Genus of annelid worms

Pheretima is a genus of earthworms found mostly in New Guinea and parts of Southeast Asia.

Species belonging to the genus Pheretima have a clitellum, which is a band of glandular tissue present on segments 14 to 16.

Individuals are hermaphroditic and reproduction can be either sexual or parthenogenetic. Female genital pores lie on the ventral surface of segment 14. A pair of male genital pores is situated ventrally on segment 18. Genital papillae may also be present ventrally. As with all earthworms, development of young is without a larval stage and takes place in cocoons.
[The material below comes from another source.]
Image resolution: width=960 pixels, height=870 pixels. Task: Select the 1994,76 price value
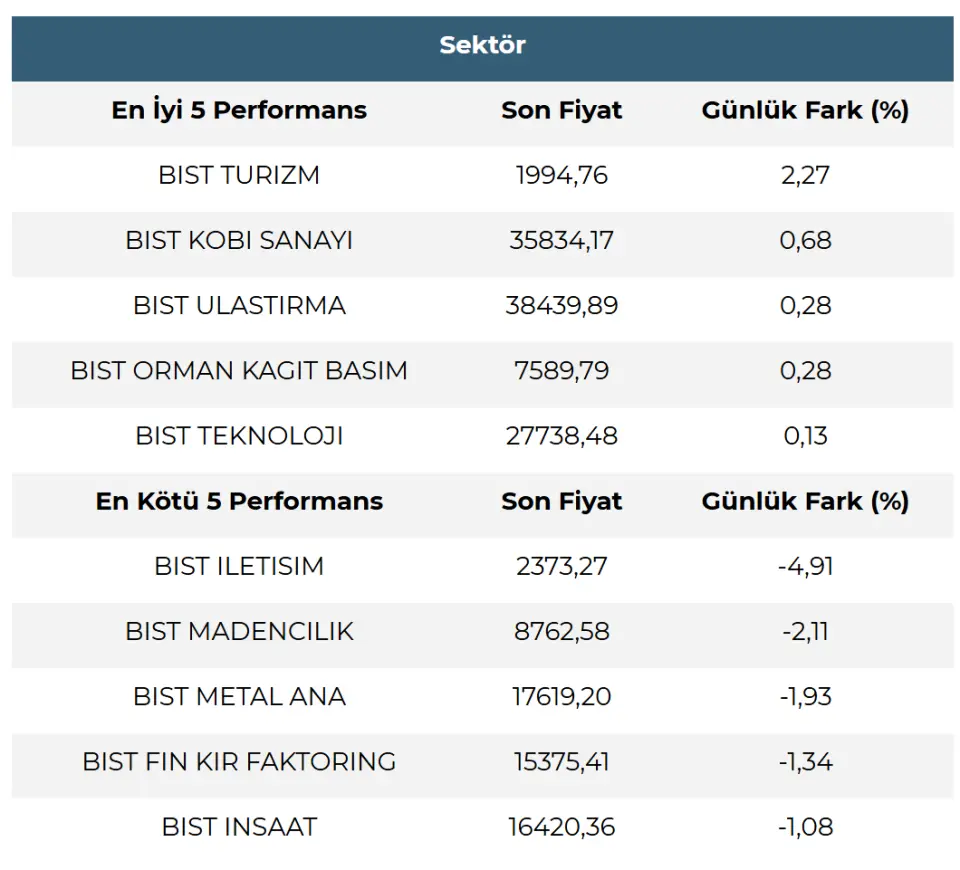click(x=561, y=175)
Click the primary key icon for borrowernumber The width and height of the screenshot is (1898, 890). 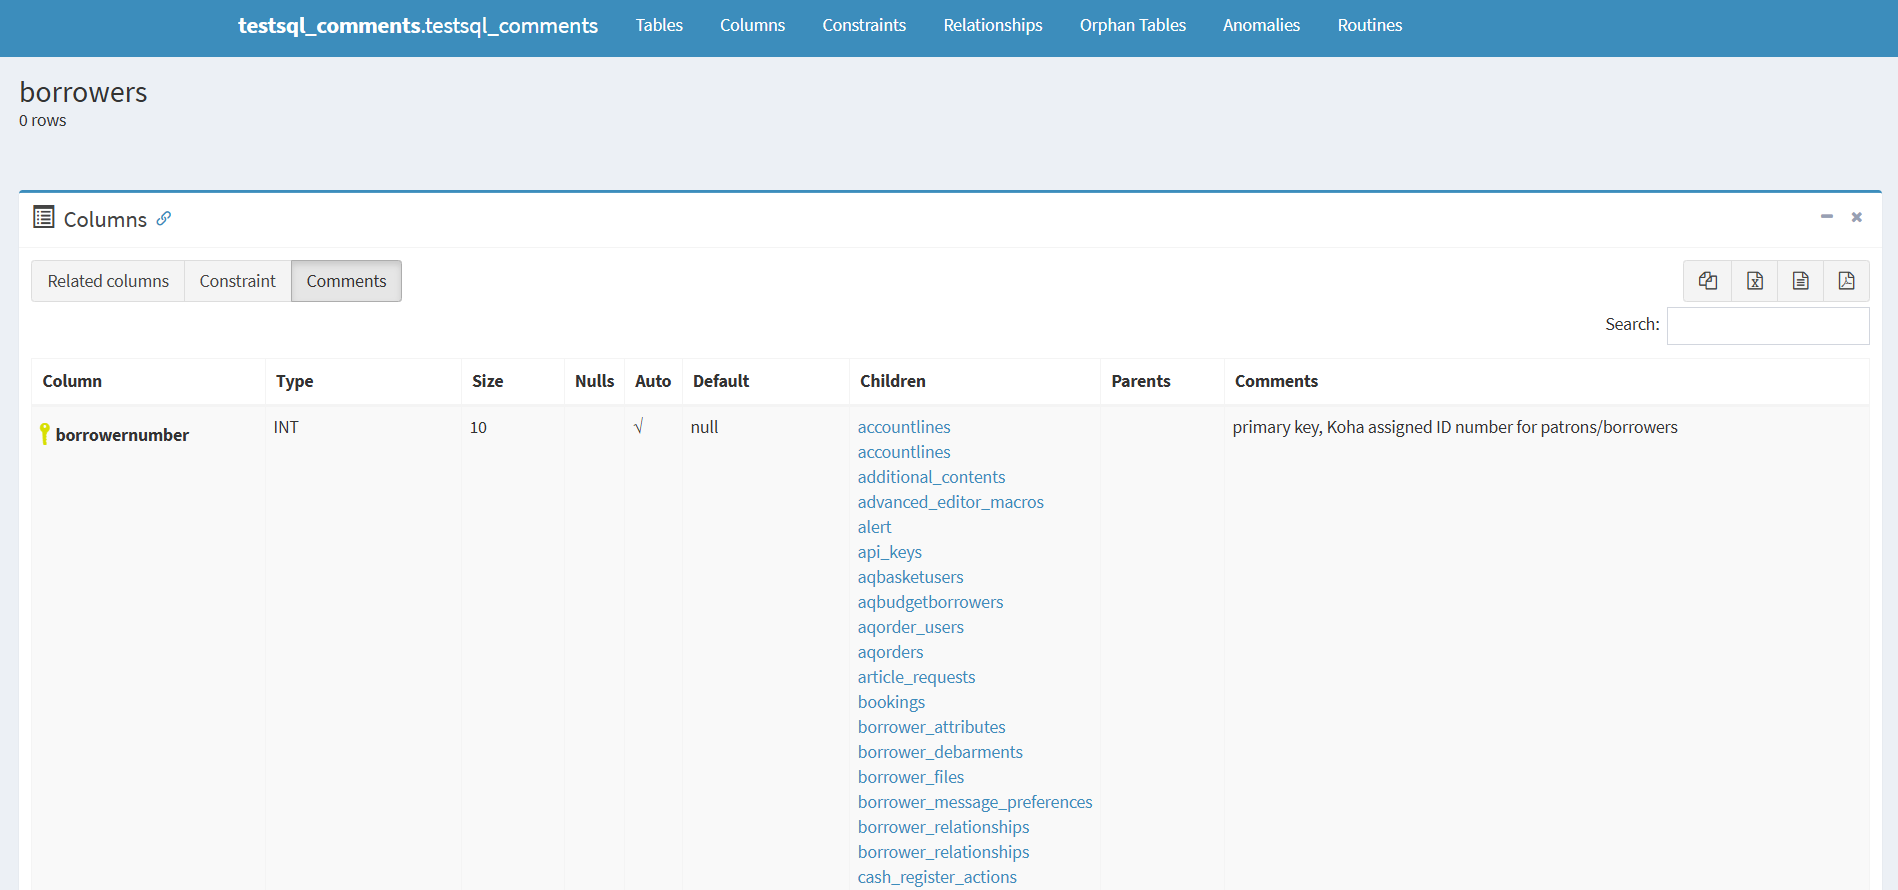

Pheretima are generally nocturnal, like most earthworms, and have an aversion to light. They come out only at night, and feed and reproduce only at night. Similar to most earthworms, they must keep their body surface wet to respire. They are also called farmer's friend as they help in making the soil porous for easy irrigation.

Similar genera include Amynthas, Archipheretima, Duplodicodrilus, Metaphire, Metapheretima, Pithemera, and Polypheretima. In combination these "pheretimoid" genera have about 1,000 species (mostly in this genus), making them an important ecological and taxonomic group of Oriental species (cf. Lumbricidae from Eurasia; Moniligastridae from Indo-Asian region).

Pheretima worms are administered as a medicine in China. The worm contains biological agents beneficial in rat models of stroke. In clinical practice, it has been recognized for its curative effects in the treatment of epilepsy. It contains hypoxanthine, lumbrofebrin, and lumbritin.